People with serious mental illness (SMI) in the prison system is a problem. Mental illness

in this instance includes major depressive disorder, bipolar disorder, and schizophrenia. This

paper will argue that the state should provide better ongoing mental health treatment for convicts

with mental illness instead of cycling them in and out of prisons. The majority of offenders with

serious mental illness were typically, male, younger, not married and less educated individuals

(Matejkowski, Lee, and Han p.16). “Those with bipolar disorder were also more likely to have a

criminal history than those with major depressive disorder” (Matejkowski, Lee, and Han p.16).
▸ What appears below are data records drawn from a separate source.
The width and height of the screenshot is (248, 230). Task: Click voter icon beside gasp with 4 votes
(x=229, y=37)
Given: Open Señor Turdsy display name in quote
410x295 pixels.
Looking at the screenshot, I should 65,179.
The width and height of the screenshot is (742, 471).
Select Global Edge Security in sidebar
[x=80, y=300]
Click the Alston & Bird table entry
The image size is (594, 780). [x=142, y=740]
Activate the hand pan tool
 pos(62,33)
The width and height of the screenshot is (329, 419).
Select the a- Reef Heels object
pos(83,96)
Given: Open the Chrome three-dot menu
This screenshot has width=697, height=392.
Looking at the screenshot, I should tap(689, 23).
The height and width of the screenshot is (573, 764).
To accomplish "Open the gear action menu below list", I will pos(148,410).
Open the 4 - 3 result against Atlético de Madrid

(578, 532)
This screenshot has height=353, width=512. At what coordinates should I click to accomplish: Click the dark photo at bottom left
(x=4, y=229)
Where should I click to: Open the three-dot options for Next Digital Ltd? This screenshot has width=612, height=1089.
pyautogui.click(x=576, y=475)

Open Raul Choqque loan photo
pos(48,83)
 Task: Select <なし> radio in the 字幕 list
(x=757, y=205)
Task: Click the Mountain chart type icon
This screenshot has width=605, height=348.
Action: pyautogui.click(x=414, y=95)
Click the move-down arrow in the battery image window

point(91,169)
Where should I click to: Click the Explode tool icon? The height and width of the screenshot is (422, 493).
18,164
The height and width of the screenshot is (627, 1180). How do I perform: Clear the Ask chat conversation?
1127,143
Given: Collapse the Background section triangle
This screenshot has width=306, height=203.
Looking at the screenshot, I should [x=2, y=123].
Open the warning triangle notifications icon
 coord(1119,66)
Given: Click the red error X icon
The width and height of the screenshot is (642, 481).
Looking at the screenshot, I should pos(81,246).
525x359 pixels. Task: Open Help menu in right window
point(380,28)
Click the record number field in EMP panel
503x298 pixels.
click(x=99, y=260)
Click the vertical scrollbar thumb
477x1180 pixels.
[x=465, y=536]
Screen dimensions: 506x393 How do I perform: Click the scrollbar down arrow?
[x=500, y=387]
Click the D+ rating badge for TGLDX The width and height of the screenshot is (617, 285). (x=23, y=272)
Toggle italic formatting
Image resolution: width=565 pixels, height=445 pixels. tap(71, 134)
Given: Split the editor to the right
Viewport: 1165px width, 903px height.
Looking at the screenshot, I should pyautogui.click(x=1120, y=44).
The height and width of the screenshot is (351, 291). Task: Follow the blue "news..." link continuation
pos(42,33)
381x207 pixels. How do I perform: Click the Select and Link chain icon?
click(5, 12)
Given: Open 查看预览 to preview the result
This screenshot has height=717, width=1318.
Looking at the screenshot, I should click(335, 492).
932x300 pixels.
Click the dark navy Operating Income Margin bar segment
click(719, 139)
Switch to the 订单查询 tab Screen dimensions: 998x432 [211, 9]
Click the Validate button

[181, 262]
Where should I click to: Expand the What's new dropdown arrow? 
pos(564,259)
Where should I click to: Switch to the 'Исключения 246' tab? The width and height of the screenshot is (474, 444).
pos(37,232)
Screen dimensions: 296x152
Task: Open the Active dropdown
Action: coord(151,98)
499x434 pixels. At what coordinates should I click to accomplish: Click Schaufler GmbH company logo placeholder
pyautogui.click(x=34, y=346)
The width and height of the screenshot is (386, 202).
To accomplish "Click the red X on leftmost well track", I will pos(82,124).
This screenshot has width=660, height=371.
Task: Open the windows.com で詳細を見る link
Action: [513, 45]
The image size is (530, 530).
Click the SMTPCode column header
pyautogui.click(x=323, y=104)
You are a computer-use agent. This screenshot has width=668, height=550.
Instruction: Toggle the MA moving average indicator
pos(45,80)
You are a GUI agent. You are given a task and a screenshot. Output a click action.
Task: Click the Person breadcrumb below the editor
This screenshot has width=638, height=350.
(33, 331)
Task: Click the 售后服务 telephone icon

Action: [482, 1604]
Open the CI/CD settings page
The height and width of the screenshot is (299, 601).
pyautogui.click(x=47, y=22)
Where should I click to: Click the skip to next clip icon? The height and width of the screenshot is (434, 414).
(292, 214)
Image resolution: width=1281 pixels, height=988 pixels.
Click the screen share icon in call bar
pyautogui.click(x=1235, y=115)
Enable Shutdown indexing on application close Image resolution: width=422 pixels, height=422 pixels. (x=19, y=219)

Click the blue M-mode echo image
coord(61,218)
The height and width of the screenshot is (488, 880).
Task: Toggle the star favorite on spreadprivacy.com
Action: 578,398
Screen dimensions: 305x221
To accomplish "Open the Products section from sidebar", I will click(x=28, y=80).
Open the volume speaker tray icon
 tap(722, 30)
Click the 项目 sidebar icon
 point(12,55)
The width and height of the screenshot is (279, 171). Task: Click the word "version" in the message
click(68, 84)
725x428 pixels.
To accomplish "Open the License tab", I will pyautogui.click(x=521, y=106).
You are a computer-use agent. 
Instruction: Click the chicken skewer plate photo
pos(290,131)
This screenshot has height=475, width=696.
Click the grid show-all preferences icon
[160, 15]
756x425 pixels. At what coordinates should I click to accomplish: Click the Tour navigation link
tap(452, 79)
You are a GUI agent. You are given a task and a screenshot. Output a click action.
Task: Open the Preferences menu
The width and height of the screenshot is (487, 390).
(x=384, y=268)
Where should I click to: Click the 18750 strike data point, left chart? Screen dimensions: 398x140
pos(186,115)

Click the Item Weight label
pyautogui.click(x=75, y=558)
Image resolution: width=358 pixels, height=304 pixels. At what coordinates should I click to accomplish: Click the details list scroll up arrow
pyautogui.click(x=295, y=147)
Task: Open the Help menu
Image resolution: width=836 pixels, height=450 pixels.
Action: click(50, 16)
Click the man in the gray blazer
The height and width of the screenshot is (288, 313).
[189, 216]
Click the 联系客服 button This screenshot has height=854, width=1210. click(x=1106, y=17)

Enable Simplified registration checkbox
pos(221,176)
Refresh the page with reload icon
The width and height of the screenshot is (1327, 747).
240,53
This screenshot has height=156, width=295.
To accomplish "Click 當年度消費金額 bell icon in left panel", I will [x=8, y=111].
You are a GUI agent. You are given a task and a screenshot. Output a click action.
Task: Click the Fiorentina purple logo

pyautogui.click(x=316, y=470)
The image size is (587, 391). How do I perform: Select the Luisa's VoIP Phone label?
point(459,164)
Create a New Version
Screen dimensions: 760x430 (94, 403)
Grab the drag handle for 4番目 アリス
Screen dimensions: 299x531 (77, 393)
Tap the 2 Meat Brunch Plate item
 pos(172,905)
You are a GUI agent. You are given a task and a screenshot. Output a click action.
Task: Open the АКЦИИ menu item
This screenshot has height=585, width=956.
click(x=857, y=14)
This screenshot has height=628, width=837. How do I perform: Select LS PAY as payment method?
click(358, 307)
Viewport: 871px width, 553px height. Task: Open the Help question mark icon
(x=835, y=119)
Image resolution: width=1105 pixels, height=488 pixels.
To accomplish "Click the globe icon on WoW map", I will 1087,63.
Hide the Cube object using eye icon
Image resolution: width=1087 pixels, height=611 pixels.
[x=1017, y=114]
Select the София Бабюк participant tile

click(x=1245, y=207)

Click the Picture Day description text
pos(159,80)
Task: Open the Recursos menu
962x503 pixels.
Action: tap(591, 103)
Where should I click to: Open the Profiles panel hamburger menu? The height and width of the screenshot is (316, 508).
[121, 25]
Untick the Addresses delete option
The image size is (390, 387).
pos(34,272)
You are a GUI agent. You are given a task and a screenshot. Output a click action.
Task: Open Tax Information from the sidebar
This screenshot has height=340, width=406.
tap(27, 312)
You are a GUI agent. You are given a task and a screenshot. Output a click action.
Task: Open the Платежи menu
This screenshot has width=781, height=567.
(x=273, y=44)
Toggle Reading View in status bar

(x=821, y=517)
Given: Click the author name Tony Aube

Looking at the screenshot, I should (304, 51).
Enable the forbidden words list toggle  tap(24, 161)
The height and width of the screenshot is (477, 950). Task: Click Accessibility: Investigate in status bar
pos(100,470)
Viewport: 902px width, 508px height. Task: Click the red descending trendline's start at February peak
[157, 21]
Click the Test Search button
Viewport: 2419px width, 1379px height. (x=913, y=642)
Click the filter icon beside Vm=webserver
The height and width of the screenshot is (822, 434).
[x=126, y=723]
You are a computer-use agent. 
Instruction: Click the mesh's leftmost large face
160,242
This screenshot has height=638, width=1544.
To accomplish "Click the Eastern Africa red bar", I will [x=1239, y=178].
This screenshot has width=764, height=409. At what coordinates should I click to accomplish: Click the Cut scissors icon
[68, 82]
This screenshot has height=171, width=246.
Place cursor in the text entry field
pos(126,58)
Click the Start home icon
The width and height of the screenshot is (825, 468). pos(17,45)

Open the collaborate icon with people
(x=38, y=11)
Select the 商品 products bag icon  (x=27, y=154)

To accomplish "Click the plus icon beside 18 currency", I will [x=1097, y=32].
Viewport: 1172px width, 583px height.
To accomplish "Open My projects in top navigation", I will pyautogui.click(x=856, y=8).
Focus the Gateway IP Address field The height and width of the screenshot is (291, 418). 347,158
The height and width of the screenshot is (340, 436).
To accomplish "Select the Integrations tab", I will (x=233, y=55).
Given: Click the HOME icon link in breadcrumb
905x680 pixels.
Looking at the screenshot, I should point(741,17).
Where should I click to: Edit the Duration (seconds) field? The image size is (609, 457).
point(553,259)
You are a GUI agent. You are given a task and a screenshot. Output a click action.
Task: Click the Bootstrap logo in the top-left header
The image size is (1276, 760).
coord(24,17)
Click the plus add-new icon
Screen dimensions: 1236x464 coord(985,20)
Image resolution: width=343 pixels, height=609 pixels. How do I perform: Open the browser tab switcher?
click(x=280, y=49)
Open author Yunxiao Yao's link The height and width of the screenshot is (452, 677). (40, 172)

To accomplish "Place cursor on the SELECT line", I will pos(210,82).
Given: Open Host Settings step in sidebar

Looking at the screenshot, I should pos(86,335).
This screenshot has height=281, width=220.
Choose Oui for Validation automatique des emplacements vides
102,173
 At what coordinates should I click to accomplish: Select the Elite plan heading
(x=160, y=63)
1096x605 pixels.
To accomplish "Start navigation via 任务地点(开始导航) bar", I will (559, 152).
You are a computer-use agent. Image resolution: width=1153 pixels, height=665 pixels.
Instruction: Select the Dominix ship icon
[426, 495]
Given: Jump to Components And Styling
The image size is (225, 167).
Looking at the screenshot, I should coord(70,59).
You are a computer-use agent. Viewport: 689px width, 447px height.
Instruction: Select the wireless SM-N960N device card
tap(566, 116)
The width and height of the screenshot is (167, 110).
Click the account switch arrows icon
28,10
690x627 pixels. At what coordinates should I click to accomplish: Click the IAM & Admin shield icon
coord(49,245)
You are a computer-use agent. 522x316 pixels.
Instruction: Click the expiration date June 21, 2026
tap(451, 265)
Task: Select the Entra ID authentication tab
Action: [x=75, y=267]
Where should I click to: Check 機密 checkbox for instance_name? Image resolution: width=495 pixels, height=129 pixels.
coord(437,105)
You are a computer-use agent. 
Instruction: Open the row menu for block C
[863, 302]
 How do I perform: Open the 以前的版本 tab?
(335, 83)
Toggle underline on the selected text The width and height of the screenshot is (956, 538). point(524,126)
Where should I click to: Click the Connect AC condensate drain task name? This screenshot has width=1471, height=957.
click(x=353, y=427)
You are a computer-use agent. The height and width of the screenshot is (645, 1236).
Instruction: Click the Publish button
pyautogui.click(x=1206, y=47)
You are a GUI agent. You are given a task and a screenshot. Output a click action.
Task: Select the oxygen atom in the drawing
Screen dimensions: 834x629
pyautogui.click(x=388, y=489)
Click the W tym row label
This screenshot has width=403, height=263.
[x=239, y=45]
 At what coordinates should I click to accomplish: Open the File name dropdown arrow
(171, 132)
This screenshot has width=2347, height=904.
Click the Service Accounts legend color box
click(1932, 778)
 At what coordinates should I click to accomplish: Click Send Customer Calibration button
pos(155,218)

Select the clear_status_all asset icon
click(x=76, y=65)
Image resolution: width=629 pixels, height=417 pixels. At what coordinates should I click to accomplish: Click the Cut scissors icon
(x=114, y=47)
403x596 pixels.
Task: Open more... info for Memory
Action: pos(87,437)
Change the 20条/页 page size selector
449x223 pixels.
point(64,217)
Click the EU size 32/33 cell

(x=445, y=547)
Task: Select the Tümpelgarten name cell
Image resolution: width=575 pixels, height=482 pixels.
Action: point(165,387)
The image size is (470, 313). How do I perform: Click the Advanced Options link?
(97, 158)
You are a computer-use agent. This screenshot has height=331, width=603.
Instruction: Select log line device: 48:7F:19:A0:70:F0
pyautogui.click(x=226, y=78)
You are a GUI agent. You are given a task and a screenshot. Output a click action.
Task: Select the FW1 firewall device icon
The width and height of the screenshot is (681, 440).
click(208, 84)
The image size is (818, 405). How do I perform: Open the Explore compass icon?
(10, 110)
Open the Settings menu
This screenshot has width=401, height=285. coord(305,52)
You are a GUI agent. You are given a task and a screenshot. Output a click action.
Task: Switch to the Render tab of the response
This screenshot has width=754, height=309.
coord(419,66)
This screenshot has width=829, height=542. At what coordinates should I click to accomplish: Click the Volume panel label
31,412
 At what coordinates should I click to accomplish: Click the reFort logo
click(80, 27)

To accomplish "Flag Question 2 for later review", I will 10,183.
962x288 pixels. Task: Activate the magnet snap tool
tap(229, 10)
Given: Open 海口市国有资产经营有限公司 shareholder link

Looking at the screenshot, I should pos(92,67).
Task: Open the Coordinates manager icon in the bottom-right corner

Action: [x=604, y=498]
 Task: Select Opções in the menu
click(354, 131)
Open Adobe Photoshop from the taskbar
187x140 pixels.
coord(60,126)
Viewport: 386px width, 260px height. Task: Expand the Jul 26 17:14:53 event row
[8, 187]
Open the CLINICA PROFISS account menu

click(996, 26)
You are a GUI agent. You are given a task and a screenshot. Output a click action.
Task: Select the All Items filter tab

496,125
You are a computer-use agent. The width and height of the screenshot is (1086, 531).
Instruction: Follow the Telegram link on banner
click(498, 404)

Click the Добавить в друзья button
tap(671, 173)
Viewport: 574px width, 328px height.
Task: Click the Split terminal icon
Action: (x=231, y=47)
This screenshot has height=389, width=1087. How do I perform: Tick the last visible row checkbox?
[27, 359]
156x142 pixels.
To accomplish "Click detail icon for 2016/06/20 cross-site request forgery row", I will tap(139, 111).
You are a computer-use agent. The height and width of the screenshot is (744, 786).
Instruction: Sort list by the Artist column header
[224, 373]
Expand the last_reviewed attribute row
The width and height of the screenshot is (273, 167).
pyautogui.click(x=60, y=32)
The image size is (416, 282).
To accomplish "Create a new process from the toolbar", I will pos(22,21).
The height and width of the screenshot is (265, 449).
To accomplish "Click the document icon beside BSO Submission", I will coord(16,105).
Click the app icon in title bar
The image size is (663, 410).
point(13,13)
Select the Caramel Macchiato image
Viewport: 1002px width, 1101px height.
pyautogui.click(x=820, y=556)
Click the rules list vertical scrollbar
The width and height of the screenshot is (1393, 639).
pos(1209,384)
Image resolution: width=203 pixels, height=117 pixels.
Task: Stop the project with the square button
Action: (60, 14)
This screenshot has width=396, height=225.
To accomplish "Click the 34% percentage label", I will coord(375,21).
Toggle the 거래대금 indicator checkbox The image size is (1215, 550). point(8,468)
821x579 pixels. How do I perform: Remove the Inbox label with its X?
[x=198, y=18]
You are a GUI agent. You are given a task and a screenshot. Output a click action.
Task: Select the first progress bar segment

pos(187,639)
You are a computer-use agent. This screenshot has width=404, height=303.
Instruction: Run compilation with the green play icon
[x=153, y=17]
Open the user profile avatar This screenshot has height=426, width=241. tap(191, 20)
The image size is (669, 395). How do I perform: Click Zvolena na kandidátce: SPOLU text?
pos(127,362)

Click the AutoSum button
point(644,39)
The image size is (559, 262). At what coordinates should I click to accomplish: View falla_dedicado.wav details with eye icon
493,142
The criminal justice system is treating the symptoms and not the illness, by putting offenders in

prison instead of state mental hospitals and not getting them the help that they need. People with

SMI tend to have higher criminal justice involvement than the general population, which no one

fully understands (Matejkowski, Lee, and Han p.10).

In the 1950’s, the US had a peak number of about 559,000 people who were living in

state hospitals, and between the 1960’s and 1970’s that number went down significantly to about

200,000 residents (Slate p.341). Today it is down to 35,000 people, this is a 94% reduction in

state hospitals since the 1950’s (Slate p.341). Some researchers believe that deinstitutionalization

from state hospitals caused the criminalization and stigmatization of those who are mentally ill.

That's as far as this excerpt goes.